7. The method for synchronizing a cross-platform database according to claim 6, wherein the policy adjustment algorithm is specifically as follows:

the following parameters are defined: n is a network condition index, which is obtained by comprehensively evaluating parameters such as bandwidth utilization rate, delay, packet loss rate and the like, D is a database load index, which is obtained by comprehensively evaluating query response time, transaction waiting number and resource utilization rate index, and E is a data synchronization efficiency index, which is obtained by calculating according to historical synchronization data;

defining a synchronization strategy adjustment function f (N, D, E), and outputting adjustment suggestions of the synchronization strategy according to the input network condition index, the database load index and the data synchronization efficiency index;

the algorithm formula: the synchronization strategy is set to include a synchronization frequency F and a data packet size P, and definition is given:

synchronization frequency f=k ₁ /N+k ₂ /D；

Packet size p=k ₃ ×E×N；

Wherein k is ₁ ，k ₂ And k ₃ Is a preset coefficient for adjusting the influence of network conditions and database loads on the synchronization frequency and the size of the data packet;

decision logic:

when the network conditions are good, i.e. the N value is high, and the database load is low, i.e. the D value is low: increasing the synchronous frequency F and increasing the data packet size P;

when the network conditions are poor, i.e. the N value is low, or the database load is high, i.e. the D value is high: reducing the synchronization frequency F and reducing the size P of the data packet;

and (3) adjusting according to the data synchronization efficiency index E: if the history synchronization efficiency is high, P is increased.
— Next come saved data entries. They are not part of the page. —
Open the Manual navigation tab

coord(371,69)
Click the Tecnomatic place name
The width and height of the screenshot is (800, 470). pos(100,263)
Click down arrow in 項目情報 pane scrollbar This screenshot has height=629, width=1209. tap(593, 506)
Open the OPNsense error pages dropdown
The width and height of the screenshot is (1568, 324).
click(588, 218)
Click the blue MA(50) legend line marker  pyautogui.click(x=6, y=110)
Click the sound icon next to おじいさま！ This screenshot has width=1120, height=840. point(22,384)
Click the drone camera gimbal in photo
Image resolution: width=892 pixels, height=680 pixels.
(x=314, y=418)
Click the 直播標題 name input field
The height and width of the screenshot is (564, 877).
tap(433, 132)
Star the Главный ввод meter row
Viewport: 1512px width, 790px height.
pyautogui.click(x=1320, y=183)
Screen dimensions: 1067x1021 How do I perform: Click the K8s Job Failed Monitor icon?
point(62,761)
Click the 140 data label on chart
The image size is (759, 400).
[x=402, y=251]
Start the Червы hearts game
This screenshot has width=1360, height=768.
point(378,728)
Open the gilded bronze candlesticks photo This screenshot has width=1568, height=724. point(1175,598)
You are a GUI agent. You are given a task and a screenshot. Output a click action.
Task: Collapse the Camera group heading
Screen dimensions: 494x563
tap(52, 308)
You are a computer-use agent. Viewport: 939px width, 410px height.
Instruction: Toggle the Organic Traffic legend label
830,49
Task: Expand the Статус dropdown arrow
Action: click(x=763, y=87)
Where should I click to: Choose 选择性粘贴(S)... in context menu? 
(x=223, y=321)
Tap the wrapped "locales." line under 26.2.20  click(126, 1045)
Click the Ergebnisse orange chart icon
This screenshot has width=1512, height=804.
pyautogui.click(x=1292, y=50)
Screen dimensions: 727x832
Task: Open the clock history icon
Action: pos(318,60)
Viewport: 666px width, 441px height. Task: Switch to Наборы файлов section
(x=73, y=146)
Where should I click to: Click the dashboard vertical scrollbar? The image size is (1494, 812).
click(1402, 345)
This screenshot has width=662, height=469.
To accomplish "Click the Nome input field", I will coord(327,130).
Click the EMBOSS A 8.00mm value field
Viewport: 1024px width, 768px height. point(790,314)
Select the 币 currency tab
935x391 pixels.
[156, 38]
8. The method for synchronizing databases across platforms according to claim 7, wherein the statistical analysis method specifically comprises:

improved time series analysis:

wherein Y is _t,p Is the performance index of the p-th platform at time t, phi _i,p And theta _j,p Is a model parameter for platform p, ε _t,p Is an error term;

improved multiple regression analysis, including cross-platform specific variables:

the multiple regression model was improved as follows:

wherein Z is _p Is a variable representing the characteristics of different platforms, gamma _p Is a corresponding regression coefficient, and considers the influence of platform difference on the synchronization performance;

improved parameter optimization algorithm:

the optimization objective function is improved as follows:wherein Y is _t,p Is the actual synchronization performance index of the p-th platform at time t,>the performance index of model prediction;

adaptive adjustment strategy: based on the analysis and optimization results, the synchronization strategy is automatically adjusted for each platform, including adjusting the synchronization frequency or the data packet size, and continuously monitoring the effect of the new strategy, and the strategy of each platform is individually adjusted by considering different performance characteristics and requirements of different platforms.

9. The method of claim 8, further comprising user interface design providing a user interface for a user to monitor and manage the data synchronization process, the user monitoring data synchronization status, viewing logs, and managing synchronization tasks via the interface.